Closed regro-cf-autotick-bot closed 3 years ago
Hi! This is the friendly automated conda-forge-linting service.
I just wanted to let you know that I linted all conda-recipes in your PR (recipe
) and found it was in an excellent condition.
If I understand https://github.com/xianyi/OpenBLAS/pull/3102 correctly, 0001-Fix-gfortran-detection-for-ctng-based-cross-compiler.patch
shouldn't be necessary anymore, so I dropped it. Can of course be re-added if I'm overlooking something.
There's an error for osx-arm64:
In file included from getarch_2nd.c:7:
In file included from ./common.h:457:
./common_arm64.h:69:38: error: unknown register name 'x2' in asm
: "memory", "x2" , "x3", "x4"
^
1 error generated.
make: *** [Makefile.prebuild:74: getarch_2nd] Error 1
The code in question hasn't been touched in 5 years, but I believe think it might be due to https://github.com/xianyi/OpenBLAS/commit/34753eaebb8b2ddbc256e9e996c1fb315396a2a0. I'll try if reverting makes a difference.
Some segfaults on osx with openmp:
OMP_NUM_THREADS=2 ./xccblat1
OMP_NUM_THREADS=2 ./xscblat3 < sin3
Program received signal SIGSEGV: Segmentation fault - invalid memory reference.
Backtrace for this error:
TESTS OF THE REAL LEVEL 2 BLAS
@conda-forge/openblas Any ideas how to tackle the openmp segfaults on osx?

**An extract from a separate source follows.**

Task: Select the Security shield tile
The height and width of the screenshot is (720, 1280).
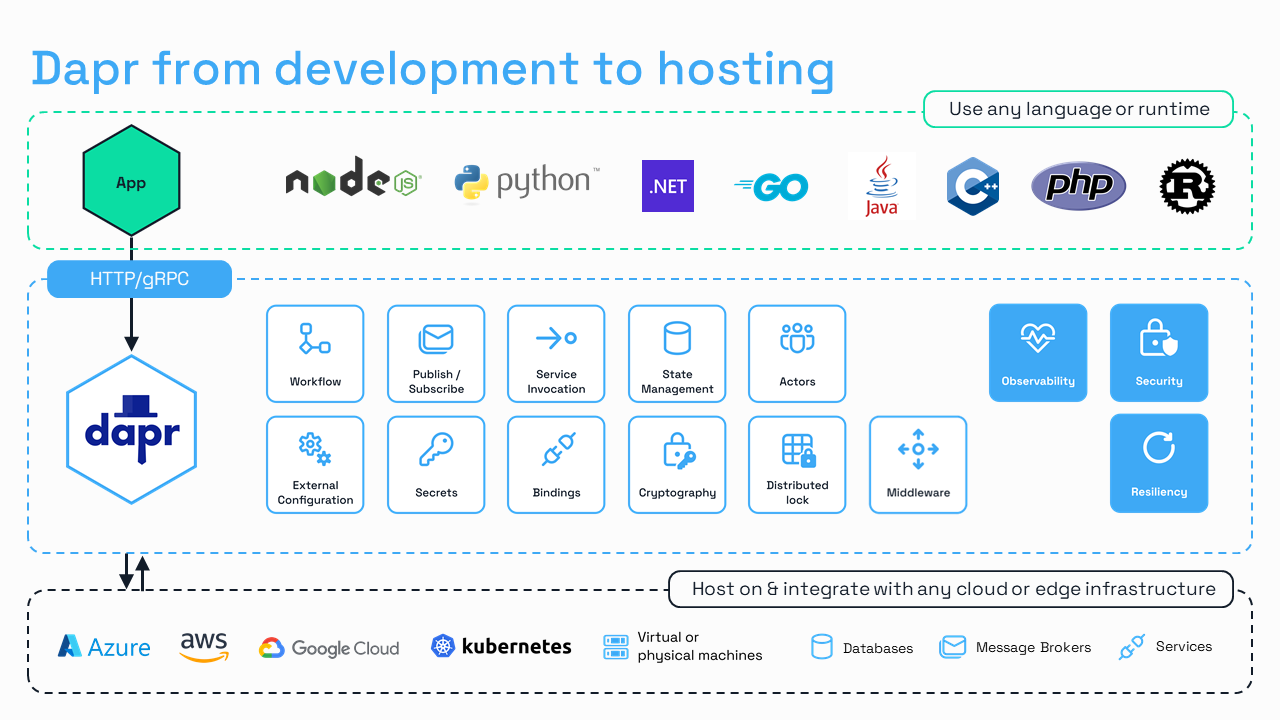Action: coord(1159,353)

(Also, based on conda_build_config
, I'd expect 4 jobs for osx_64 like for linux, but we only get 2...)
Ping @conda-forge/openblas
@martin-frbg Do such segfaults on osx ring a bell for you?

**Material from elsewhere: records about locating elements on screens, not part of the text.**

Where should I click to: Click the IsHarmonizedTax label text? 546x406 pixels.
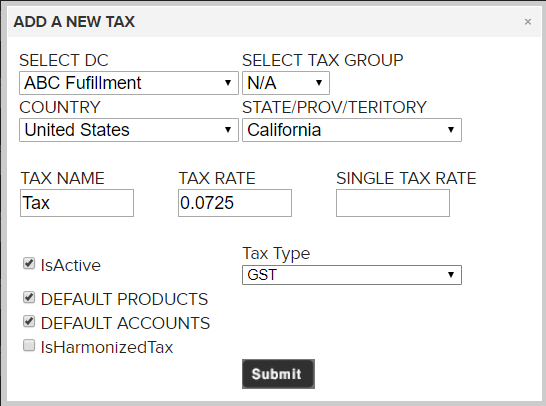[x=107, y=347]
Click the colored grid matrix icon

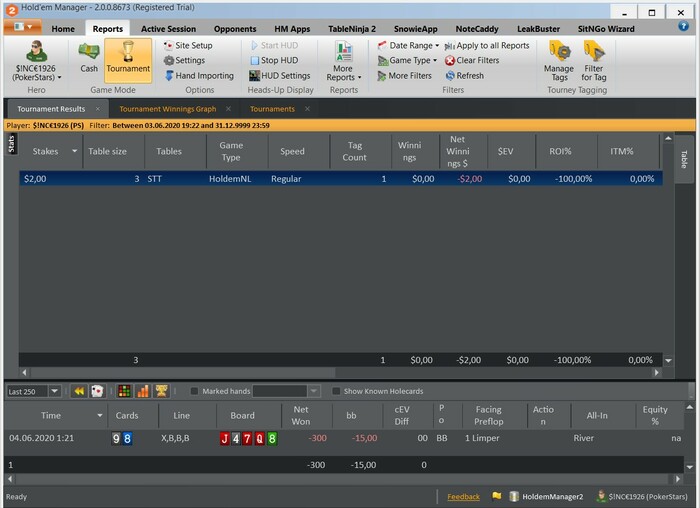tap(124, 391)
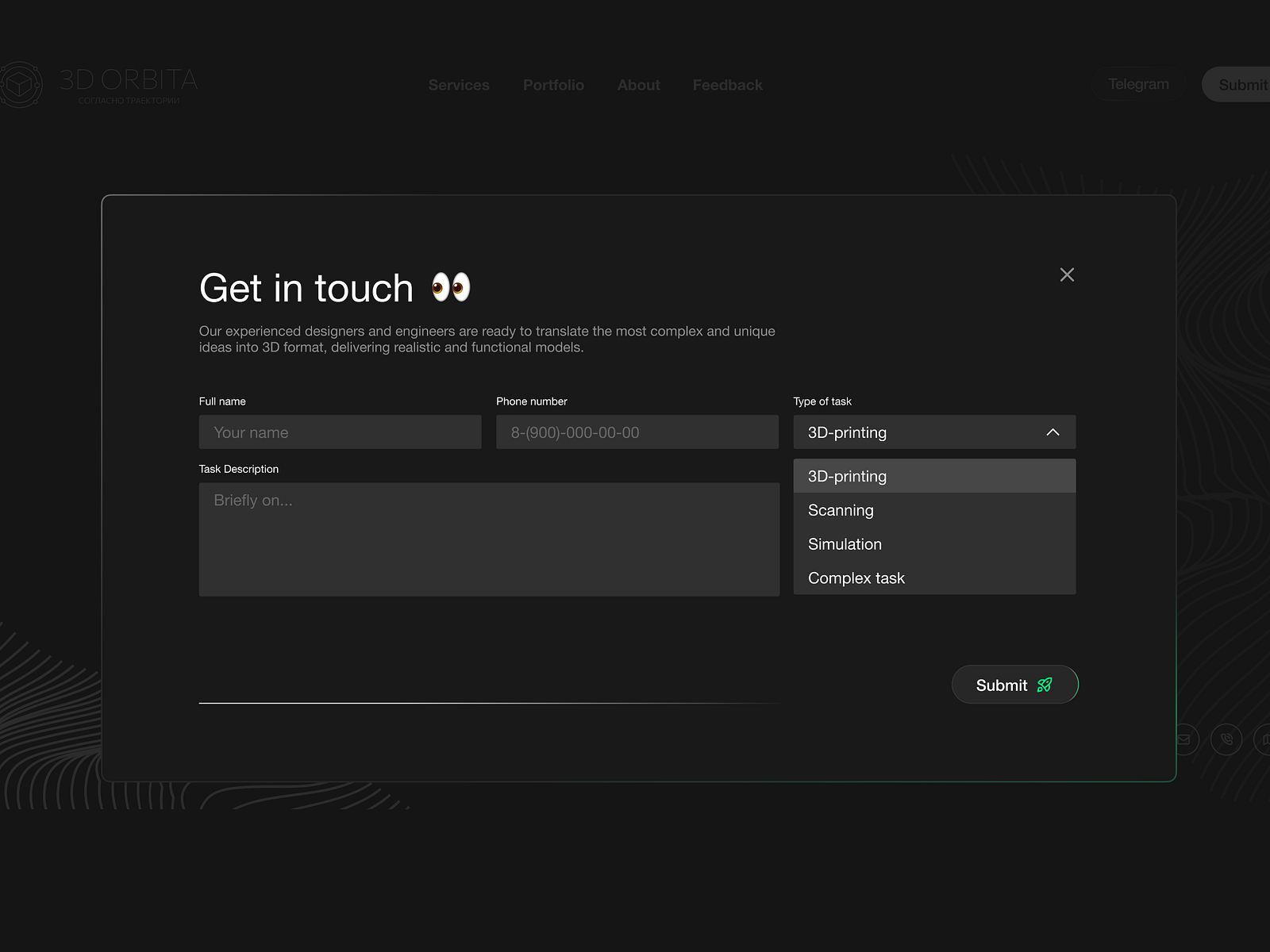Click the Submit button in the top corner
The height and width of the screenshot is (952, 1270).
pos(1242,84)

Not immediately - but I realize now that OpenBLAS lacks. a CI job for osx in combination with OpenMP. (I do not have any Apple hardware locally). UPDATE: error not seen with gcc-10/gfortran-10 on Azure, still trying to get around the apparent lack of OpenMP support in AppleClang
Have now added a build with the homebrew llvm 11.1 and gfortran-10 to the OpenBLAS Azure config, and it passes.
@martin-frbg, is that with INTERFACE64=1
?
No - did not notice that detail. (Do not think anything changed lately with respect to that option though)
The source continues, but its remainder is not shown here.